SQL > Advanced SQL > Median

Median refers to the "middle" number in a series of numbers. When the total count is odd, this is pretty straightforward. Assuming there are n numbers, the median number would be the (n+1)/2-th largest number (or the (n+1)/2-th smallest number -- both are the same number). For example, if there are a total of 7 numbers, the median refers to the 4th largest (or the 4th smallest) number.

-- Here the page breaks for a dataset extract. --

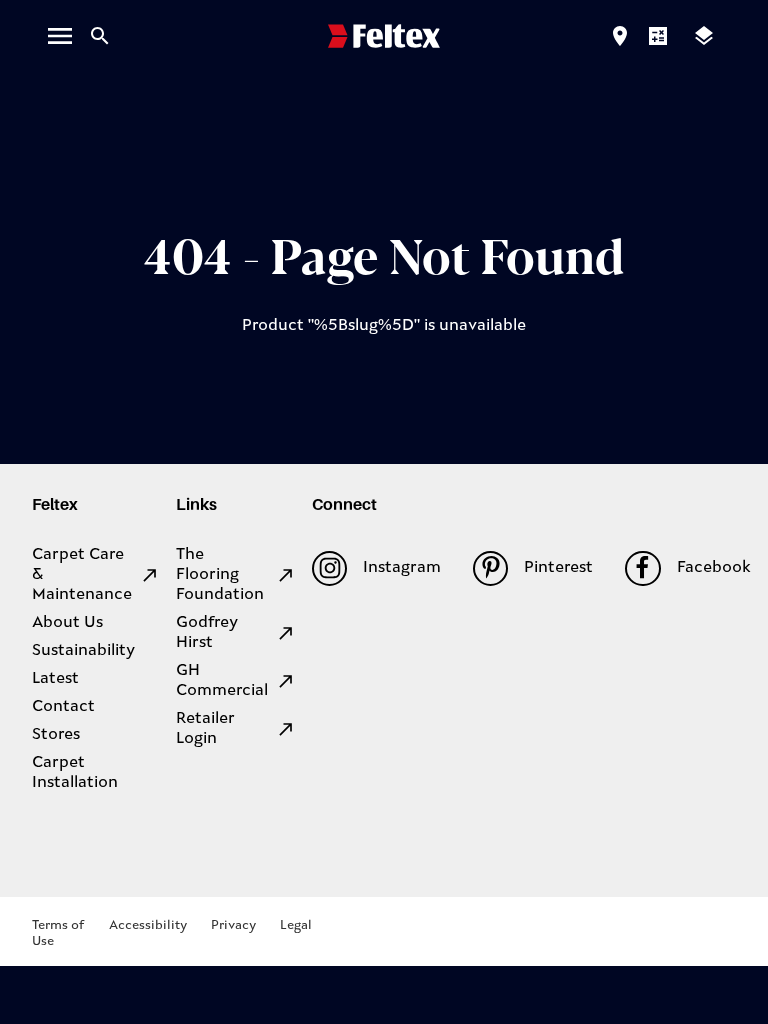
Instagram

When the total count is even, there is no number that represents the exact "middle" number. In this case, we would take the average of the two numbers closest to the middle. Assuming there are n numbers, the median would be the average of the n/2-th largest number and the (n+2)/2-th largest number (You can also think of it as the average of the n/2-th smallest number and the (n+2)/2-th smallest number -- these two give the same result). For example, if there are a total of 8 numbers, the median would be the average of the 4th (which represents n/2) and the 5th (which represents (n+2)/2) largest numbers.

Given the above definition, our strategy for calculating the median is as follows:

  1. Sort the numbers in order. It doesn't matter whether we sort ascending or descending, as both would lead to the same answer.
  2. Use CASE to determine which two ranks we should take the average of, based on the rules above.
  3. Calculate the average value of the two numbers chosen. This is the median we are looking for.

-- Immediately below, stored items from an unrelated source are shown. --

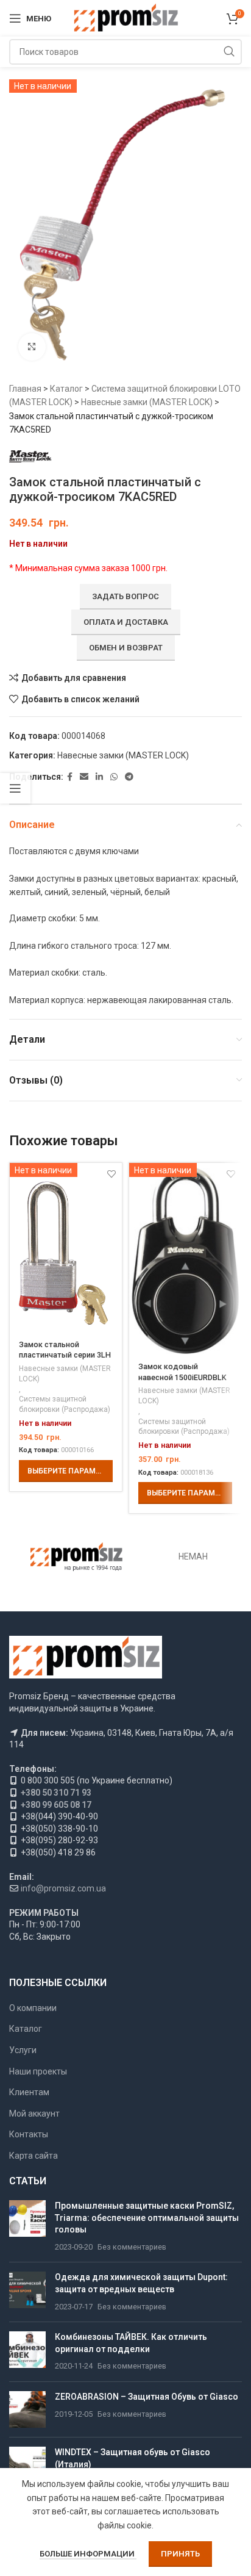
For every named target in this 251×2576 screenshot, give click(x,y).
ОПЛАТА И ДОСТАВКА (125, 622)
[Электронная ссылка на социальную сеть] (84, 777)
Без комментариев (131, 2246)
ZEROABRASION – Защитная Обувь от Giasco (146, 2397)
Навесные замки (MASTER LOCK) (147, 402)
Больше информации (88, 2553)
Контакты (28, 2134)
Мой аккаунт (34, 2113)
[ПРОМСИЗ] (76, 1556)
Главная (25, 389)
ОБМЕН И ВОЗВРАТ (126, 647)
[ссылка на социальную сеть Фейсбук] (69, 777)
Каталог (66, 389)
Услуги (23, 2050)
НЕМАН (193, 1556)
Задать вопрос (125, 596)
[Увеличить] (32, 347)
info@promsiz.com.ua (63, 1888)
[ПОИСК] (229, 52)
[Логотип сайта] (125, 18)
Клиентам (29, 2092)
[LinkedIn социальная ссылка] (99, 777)
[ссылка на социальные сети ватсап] (114, 777)
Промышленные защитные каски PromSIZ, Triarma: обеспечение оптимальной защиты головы (147, 2217)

This is a fairly complex query as we will need to include a number of elements:

  • To resolve the odd number vs even number, we will use the CASE statement.
  • To get the rank of each number, we will use a window function.
  • To calculate the different components, we will need to use CTE.

An Example of Calculating Median

Let's use an example to illustrate. Say we have the following table,

Table Total_Sales

 Name  Sales 
 John  10 
 Jennifer  15 
 Stella  20 
 Sophia  40 
 Greg  50 
 Jeff  22 

the SQL we would use is,

With Count_Total as
(SELECT COUNT(*) row_count from Total_Sales)
,

From_To as
(SELECT
CASE WHEN row_count % 2 = 1 THEN (row_count+1)/2 ELSE row_count/2 END as begin_count,
CASE WHEN row_count % 2 = 1 THEN (row_count+1)/2 ELSE (row_count+2)/2 END as end_count
From Count_Total)

SELECT AVG(Sales) Median from
(SELECT Name, Sales, ROW_NUMBER() OVER (ORDER BY Sales ASC) RK
FROM Total_Sales)
WHERE RK BETWEEN (SELECT begin_count FROM From_To) and (SELECT end_count FROM From_To);

Result:

Median
21

21 is the average of 22, the third largest number, and 20, the fourth largest number.

Explanation of SQL Code

The first CTE, Count_Total, calculates the total number of rows in the table.

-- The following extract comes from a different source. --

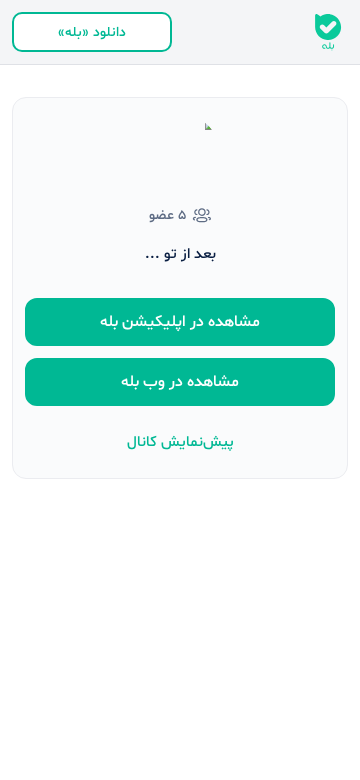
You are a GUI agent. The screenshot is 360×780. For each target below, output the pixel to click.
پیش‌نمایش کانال (180, 442)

The second CTE, From_To, calculates the higher rank and the lower rank values that we will use to calculate the median.

The main SQL statement uses a window function with ROW_NUMBER() to get the rank (represented by RK) of each row in ascending order. ROW_NUMBER() is used here because we actually do not want to assign the same rank in case of a tie. Then the WHERE clause uses two inline views to determine which two numbers we should take the average of for the median.

Second Example of Calculating Median

Let's change the table content by adding a row so the table is as follows:

Table Total_Sales

 Name  Sales 
 John  10 
 Jennifer  15 
 Stella  20 
 Sophia  40 
 Greg  50 
 Jeff  22 
 Angel  60 

Now the above SQL would yield the following result:

Median
22

In this case 22 is the 4th largest number and also the 4th smallest number in the table, hence it is the median.

List of SQL Complex Operations

 Operation Description
 Rank  Calculates the ranking of a series of numbers. 
 Median  Calculates the median of a series of numbers. 
 Running Totals  Calculates the running total for a series of numbers. 
 Percent To Total  Calculates the percent to total for each number in a series. 
 Cumulative Percent To Total  Calculates the cumulative percent to total for each number in a series. 


Next: SQL Running Totals

This page was last updated on June 19, 2023.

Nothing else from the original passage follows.